A young auctioneer named Thomas E. Kirby and partners founded the American Art Association in 1883, were soon holding sales that ran into the millions. Auctioneer Kirby sold such famous Victorian paintings as Rosa Bonheur’s The Horse Fair, which Commodore Vanderbilt bought and gave to the Metropolitan Museum of Art. In 1922, with borrowed money, Kirby put up the Madison Avenue building. Next year he sold the American Art Association to rich, eccentric Cortlandt Field Bishop for $500,000 and retired, having auctioned $60,000,000 worth of art in 40 years. Founder Kirby died a year later.

The new owner immediately sailed for Europe, leaving the business in charge of its old employes. One day in London he ran into Mitchell Kennerley. Kennerley (who had been a publisher) was owner of another big Manhattan auction house—the Anderson Galleries. Bishop asked him whether he would like to sell the Anderson Galleries. Mr. Kennerley agreed (for $500,000) and the two firms were merged in October 1929.
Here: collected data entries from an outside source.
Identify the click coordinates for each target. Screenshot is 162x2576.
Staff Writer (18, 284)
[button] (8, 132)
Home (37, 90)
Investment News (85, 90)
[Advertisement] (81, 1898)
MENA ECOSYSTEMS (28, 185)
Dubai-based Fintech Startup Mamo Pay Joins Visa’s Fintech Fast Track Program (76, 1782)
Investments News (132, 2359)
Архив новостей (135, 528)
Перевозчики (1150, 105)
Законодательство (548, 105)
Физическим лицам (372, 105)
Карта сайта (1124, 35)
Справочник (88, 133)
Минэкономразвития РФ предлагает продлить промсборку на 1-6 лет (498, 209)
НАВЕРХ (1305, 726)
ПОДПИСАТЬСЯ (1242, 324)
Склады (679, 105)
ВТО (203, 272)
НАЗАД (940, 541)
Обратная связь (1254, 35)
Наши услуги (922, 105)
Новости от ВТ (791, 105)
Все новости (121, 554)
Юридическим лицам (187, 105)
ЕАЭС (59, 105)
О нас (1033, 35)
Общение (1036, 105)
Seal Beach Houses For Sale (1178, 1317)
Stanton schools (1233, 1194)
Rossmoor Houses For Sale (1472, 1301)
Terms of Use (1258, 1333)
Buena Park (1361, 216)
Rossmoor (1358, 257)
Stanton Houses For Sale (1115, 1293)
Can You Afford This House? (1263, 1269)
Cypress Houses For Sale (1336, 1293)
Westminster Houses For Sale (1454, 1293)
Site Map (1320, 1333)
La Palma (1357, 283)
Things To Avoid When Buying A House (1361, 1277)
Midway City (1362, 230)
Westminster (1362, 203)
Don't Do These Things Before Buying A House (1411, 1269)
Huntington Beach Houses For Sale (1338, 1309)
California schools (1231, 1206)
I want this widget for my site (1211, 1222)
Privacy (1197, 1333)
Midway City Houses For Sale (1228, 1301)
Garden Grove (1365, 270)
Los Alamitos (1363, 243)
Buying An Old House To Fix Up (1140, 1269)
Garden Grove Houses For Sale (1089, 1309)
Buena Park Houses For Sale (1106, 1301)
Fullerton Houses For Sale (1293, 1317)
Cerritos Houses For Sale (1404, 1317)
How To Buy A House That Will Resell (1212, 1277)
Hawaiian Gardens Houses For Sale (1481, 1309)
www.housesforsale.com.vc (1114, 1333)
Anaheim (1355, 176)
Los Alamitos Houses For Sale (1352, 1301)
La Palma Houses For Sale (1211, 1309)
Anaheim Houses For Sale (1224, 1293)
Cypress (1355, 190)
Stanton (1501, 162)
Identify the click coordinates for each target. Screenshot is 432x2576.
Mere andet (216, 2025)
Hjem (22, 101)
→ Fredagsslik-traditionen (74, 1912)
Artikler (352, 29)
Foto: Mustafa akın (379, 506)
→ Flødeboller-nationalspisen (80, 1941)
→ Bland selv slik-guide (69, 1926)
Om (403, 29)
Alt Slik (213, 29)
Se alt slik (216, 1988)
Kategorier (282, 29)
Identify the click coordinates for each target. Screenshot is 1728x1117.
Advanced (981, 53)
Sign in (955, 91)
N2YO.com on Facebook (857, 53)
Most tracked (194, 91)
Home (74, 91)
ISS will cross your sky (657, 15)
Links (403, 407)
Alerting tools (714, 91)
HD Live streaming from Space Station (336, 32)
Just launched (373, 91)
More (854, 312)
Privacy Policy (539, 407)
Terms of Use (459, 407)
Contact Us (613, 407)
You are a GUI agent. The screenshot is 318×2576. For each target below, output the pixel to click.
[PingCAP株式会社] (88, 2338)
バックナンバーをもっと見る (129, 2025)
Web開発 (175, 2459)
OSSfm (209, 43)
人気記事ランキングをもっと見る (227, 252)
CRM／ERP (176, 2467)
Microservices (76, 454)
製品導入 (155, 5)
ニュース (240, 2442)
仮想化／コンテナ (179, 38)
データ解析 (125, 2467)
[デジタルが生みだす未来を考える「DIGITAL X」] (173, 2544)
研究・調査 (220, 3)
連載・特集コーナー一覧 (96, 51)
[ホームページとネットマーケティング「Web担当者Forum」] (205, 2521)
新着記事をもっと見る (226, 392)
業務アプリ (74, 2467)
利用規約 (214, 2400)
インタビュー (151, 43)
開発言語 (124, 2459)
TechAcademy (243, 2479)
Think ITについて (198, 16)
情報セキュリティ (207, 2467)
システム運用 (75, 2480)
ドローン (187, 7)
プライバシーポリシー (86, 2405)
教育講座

That same month the stockmarket crashed and the art business went to hell. But Cortlandt Bishop was rich enough to stand the strain. When he died in 1935 sales were picking up, and he left his own galleries the job of auctioning off his collection of art objects, books and engravings. Executors of the Bishop estate included his widow, Amy Bend Bishop, and his old friend and employe, Edith Nixon. Widow and friend were both dissatisfied with sales of the Bishop art. They looked about for a book expert to help courtly President Hiram Haney Parke (art specialist who had been with the company 25 years, had run it for Owner Bishop since 1923) sell the books. The man they found was Mitchell Kennerley again. Hiram Parke resigned. So did Vice President Otto Bernet. With them departed most of the American Art Association’s experts, auctioneers, appraisers, to found the new Parke-Bernet Galleries around the corner, leaving Mitchell Kennerley as president with what remained of his old Anderson Galleries staff. Mr. Kennerley did a good job of selling the Bishop books. But last year Widow Bishop and Friend Nixon, summering together in Paris, up and sold the Galleries for a mere $175,000 to Milton B. Logan, onetime real-estate agent, and Insurance Broker John T. Geery.

So many sudden changes of management and control were apparently too much for the old auction house. Last fortnight creditors who had consigned its goods for sale demanded their money. Last week New York City’s Commissioner of Licenses Paul Moss suspended its license. Meanwhile, the Parke-Bernet Galleries stepped in, leased the building on Madison Avenue from the Metropolitan Life Insurance Co., its owner, prepared to carry on the old building under their new name.